Now assume that $x^{(3)}=[−1,10]$. How many mistakes does the algorithm make until convergence if cycling starts with data point x(1)?
Also provide the progression of the separating plane as the algorithm cycles in the following list format: $[[θ^{(1)}1,θ^{(1)}2],…,[θ^{(N)}1,θ^{(N)}2]]$, where the superscript denotes different θ as the separating plane progresses. For example, if $θ$ progress from $[0,0]$ (initialization) to $[1,2]$ to $[3,−2]$, you should enter $[[1,2],[3,−2]]$
number of mistakes of Perceptron algorithm if the algorithm starts with $x^{(1)}$
= $2$
the progression of the separating hyperplane of the Perceptron algorithm if the algorithm starts with $x^{(1)}$. = $[[-1,-1], [-2, 9]]$
However, my answer seems wrong and input is a matrix of incorrect shape Does anyone has an idea what I am doing wrong does I make mistake while calculating the perceptron mistakes?
Best Answer
Your answer the progression of the separating hyperplane of the Perceptron algorithm if the algorithm starts with x(1). = [[−1,−1],[−2,9]] is incomplete because in your algorithm you run a loop of n = 3 times only.
Now, since the different training examples might update the parameters in different directions, it is possible that the later updates actually make the earlier undo some of the earlier updates, and some of the earlier examples are no longer correctly classified.
So we have to go through the training set here multiple times, say, T times, in order to get the maximum number of times updating. T should be as high as it takes until there would be no difference in the number of times updating after a certain T.
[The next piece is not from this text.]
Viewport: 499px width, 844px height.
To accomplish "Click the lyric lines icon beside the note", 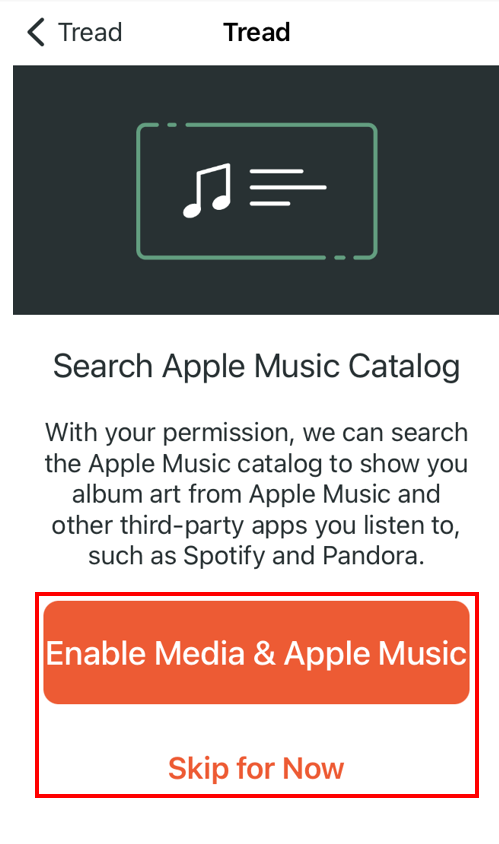I will pos(288,187).
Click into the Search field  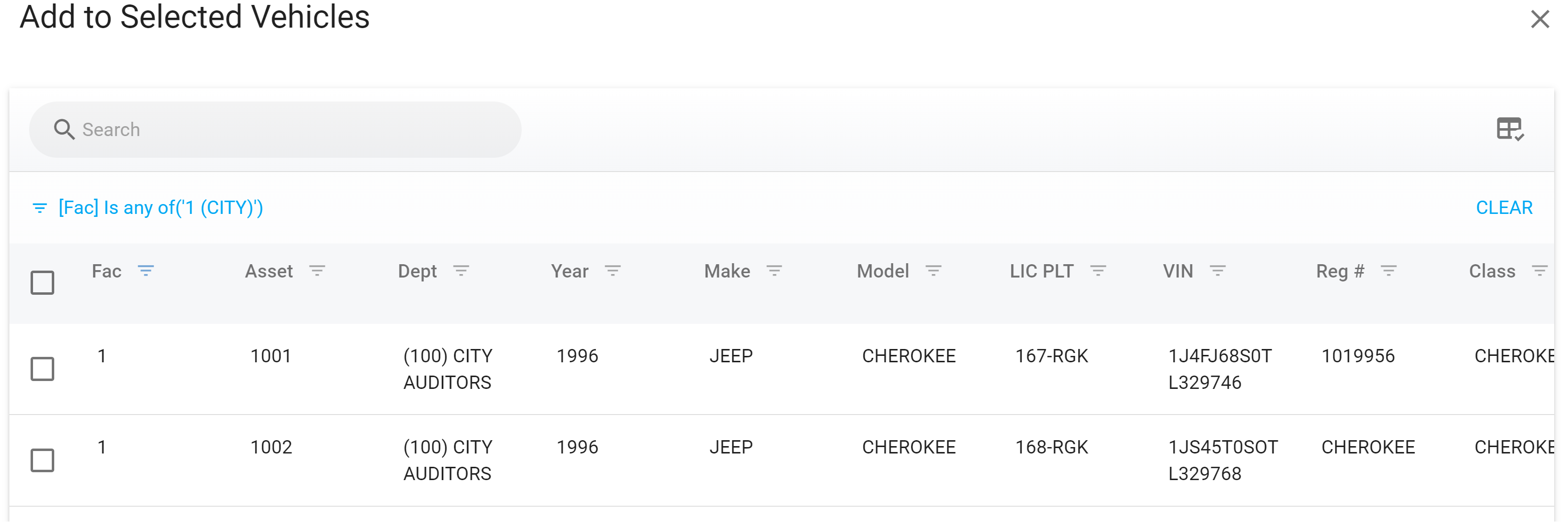292,130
With a sufficiently large T, if there exists a linear classifier through origin that correctly classifies the training samples, this algorithm actually will find a solution to that problem:
Perceptron Through Origin:
With your problem, try run it as many as T = 9 times or 100 times you will get the following:
theta update: [-1 -1]
theta update: [-2 9]
theta update: [-3 8]
theta update: [-4 7]
theta update: [-5 6]
theta update: [-6 5]
mistakes: 6